Il 2021, però, inizia con uno scenario parzialmente diverso: nel report dedicato al primo mese del 2021, infatti, compare qualche segno più, che aggiunge al quadro una maggiore variabilità: il dato in positiva controtendenza è soprattutto quello del gettito tributario della Francia (+6,1%), su cui influisce – spiega il bollettino - una forte crescita dell’imposta sui consumi dei prodotti energetici. Leggerissima crescita anche per il Regno Unito (+0,1%), mentre si mantiene negativo l’andamento per gennaio 2021 negli altri Paesi, soprattutto per la Germania e il Portogallo, che registrano un calo delle entrate rispetto a gennaio 2020 rispettivamente del 11,1% e del 13,2%. Come di consueto, ciascun report analizza Paese per Paese i trend delle principali imposte di cui si compone il gettito.

Il quadro complessivo del 2020
Le conseguenze economiche causate dalla pandemia di SARS-CoV-2 hanno lasciato una traccia ben chiara anche nelle casse pubbliche. Un mese dopo l’altro a partire dal primo trimestre 2020, i segni negativi delle entrate dei vari Stati considerati sono via via aumentati e l’anno si chiude confermando un calo generalizzato: diminuisce il gettito tributario dell’Irlanda (- 3,6%), che risulta il Paese meno penalizzato dallo shock economico. La peggiore variazione è invece quella della Francia (-9%), che tuttavia aveva registrato un calo anche nei due confronti annuali precedenti.  Gettito 2020 più esiguo anche per Italia (-5,3%), Portogallo (-6,2%), Germania (-7,3%), Regno Unito (-7,8%), Spagna (- 8,8%).
Flessione generalizzata anche considerando la sola Iva, con una riduzione sotto il 10% per Portogallo (- 8,6%), Italia (-9,7%) e Germania (-9,8%), mentre il calo si fa a due cifre per Regno Unito (-10,8%) Spagna (-11,5%), Francia (-11,8%) e, più distaccata, Irlanda (-17,8%).

Il 2021 inizia ad andamenti diversificati
Il primo report relativo al 2021, che monitora le entrate del mese di gennaio rispetto a gennaio 2020,  registra una maggiore variabilità rispetto al totale del 2020: si riscontra, infatti, un aumento di entrate rispetto al primo mese del 2020 (quindi in un certo senso ancora più significativo, visto che eravamo ancora in fase pre-Covid) in Francia (+6,1%), che comprende, sostiene il Dipartimento Finanze, una forte crescita dell’imposta sui consumi dei prodotti energetici. Sostanzialmente in linea con lo stesso mese del 2020 risulta la dinamica del gettito tributario del Regno Unito (+0,1%), mentre per gli altri Paesi l’andamento è negativo: lieve calo per la Spagna (-1,2%), comunque in miglioramento rispetto ai dati tendenziali del 2020, cui segue l’Italia (-3,1%). Più marcate le contrazioni di gettito di Irlanda (-8,8%), Germania (-11,1%) e Portogallo (-13,2%).

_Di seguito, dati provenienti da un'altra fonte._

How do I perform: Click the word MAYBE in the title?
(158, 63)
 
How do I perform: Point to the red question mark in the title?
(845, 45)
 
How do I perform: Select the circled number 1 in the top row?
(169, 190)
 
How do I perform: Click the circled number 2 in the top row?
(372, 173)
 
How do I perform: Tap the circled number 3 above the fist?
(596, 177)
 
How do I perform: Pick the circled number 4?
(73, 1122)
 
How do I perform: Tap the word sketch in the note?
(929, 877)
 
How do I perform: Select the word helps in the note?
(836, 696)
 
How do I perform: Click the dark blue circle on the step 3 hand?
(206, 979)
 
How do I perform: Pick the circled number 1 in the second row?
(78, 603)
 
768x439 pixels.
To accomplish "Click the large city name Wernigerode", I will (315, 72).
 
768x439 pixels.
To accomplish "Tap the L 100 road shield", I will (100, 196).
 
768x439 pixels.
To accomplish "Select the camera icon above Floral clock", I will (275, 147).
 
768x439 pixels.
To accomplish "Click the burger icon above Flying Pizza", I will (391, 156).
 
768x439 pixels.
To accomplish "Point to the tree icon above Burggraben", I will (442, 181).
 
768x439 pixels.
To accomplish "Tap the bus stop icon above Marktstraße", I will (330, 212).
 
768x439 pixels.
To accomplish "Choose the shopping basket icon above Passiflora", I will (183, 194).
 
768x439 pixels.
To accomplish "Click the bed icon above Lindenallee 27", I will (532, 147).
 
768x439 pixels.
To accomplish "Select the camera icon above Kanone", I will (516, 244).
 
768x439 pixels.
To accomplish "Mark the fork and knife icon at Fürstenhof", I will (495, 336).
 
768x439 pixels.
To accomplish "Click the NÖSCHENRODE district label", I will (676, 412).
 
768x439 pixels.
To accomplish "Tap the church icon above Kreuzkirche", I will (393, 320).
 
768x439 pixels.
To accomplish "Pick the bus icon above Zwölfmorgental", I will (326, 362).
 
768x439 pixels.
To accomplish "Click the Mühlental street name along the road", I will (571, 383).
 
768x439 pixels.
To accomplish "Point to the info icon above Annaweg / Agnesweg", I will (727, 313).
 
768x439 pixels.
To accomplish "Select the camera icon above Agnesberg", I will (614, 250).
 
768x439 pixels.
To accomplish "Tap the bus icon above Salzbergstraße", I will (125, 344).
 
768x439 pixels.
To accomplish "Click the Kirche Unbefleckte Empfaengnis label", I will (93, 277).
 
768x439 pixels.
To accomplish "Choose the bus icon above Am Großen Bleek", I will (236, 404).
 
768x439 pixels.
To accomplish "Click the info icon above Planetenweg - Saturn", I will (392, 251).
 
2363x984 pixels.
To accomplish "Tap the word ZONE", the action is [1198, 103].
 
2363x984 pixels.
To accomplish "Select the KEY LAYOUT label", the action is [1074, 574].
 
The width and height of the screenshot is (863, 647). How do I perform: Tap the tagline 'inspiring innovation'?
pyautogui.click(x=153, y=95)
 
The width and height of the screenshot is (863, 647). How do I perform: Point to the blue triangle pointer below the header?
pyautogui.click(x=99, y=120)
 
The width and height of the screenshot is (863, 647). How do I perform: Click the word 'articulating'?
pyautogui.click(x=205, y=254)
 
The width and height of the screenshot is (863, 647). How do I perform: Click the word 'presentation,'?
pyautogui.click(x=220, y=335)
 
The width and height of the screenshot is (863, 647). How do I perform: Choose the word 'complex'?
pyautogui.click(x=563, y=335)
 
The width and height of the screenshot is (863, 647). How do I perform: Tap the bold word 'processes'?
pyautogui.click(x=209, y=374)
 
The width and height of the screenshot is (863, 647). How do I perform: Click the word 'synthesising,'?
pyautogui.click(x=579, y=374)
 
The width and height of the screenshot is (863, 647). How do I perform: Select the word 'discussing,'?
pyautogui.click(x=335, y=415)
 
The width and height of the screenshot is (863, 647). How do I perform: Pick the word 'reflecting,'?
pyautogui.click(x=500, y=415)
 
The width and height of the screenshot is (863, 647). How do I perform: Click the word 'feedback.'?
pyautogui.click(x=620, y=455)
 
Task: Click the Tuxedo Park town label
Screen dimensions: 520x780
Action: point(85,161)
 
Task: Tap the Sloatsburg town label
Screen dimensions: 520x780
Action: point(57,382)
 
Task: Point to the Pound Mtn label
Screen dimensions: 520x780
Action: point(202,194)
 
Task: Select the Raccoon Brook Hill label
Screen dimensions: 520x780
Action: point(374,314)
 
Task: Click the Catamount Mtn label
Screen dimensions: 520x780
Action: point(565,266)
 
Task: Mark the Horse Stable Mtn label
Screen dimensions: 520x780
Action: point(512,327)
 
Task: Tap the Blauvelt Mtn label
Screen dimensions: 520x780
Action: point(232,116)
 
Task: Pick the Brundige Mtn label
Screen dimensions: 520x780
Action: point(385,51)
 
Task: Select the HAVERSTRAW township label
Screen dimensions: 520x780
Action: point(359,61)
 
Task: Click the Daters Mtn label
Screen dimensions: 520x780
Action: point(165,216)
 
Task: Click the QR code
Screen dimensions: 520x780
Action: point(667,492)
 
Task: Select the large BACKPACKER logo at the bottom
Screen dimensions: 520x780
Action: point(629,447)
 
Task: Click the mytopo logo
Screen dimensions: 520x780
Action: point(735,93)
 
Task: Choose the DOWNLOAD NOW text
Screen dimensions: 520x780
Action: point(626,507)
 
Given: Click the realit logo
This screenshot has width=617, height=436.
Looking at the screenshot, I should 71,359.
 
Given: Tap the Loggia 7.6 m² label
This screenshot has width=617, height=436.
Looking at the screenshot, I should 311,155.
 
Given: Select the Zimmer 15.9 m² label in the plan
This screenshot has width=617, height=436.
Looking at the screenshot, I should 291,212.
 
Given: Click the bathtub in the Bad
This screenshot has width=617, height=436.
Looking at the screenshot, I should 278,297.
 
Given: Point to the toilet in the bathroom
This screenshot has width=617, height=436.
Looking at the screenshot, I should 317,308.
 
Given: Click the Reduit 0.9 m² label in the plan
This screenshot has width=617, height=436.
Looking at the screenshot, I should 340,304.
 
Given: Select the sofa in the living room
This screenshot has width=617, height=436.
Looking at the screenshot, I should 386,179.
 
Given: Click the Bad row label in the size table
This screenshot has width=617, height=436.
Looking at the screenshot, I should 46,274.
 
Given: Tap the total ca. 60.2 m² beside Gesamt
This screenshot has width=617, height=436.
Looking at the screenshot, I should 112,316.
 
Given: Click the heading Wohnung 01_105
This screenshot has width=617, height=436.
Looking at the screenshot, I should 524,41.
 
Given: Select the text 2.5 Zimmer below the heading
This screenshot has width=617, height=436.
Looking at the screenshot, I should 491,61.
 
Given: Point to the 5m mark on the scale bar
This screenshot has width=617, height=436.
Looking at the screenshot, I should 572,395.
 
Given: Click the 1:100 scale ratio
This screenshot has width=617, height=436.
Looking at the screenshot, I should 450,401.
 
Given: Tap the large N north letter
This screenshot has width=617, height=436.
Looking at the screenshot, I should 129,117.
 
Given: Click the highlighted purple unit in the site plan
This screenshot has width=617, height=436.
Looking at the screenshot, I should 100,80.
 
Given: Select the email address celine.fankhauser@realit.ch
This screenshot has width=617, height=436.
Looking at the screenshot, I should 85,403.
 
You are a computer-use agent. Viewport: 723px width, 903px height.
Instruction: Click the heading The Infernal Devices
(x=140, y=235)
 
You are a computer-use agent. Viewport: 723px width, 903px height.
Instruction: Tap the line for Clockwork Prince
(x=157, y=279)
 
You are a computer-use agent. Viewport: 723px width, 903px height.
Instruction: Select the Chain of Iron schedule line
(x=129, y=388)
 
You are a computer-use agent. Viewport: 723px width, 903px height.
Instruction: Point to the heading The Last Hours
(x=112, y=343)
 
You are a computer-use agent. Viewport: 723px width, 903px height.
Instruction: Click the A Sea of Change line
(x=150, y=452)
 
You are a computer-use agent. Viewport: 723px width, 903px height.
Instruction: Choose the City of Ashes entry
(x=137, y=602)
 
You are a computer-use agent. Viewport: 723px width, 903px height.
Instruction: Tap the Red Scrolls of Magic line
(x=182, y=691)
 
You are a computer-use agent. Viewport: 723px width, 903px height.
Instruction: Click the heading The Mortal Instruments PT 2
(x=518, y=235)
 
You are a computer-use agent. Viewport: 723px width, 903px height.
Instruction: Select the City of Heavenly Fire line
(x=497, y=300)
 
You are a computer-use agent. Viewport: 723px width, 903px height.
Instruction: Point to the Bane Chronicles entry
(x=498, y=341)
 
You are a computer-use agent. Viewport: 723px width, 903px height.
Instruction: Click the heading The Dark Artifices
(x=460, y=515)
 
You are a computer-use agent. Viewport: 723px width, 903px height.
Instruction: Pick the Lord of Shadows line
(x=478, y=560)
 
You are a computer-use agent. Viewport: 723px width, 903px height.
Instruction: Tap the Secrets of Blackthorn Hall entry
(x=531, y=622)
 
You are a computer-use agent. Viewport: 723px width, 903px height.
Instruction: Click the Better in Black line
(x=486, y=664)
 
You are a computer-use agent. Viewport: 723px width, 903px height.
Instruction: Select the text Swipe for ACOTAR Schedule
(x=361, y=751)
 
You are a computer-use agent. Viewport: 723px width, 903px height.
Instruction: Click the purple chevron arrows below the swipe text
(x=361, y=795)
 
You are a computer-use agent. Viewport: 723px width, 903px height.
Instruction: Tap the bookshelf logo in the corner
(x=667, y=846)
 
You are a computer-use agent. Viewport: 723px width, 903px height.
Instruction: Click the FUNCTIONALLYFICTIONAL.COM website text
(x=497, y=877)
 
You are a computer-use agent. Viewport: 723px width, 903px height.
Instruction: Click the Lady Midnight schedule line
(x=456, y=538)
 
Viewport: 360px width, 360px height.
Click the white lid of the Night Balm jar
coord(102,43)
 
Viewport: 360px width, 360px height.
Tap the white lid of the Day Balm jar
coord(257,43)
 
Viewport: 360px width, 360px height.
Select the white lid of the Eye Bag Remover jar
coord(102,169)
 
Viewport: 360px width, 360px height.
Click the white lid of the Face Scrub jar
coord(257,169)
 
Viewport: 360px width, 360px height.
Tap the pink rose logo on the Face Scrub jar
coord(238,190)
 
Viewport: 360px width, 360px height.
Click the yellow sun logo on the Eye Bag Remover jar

Focalizzando l’attenzione esclusivamente sull’Iva, il solo incremento registrato è in Spagna (+10,6%), mentre gli incassi sono calati in tutti gli altri Paesi considerati: lievissima diminuzione per la Francia (-0,3%), cui seguono Italia (-7,5%), Regno Unito (-9,3%), Irlanda (-12,7%), Germania (-18%) e Portogallo (+19,3%).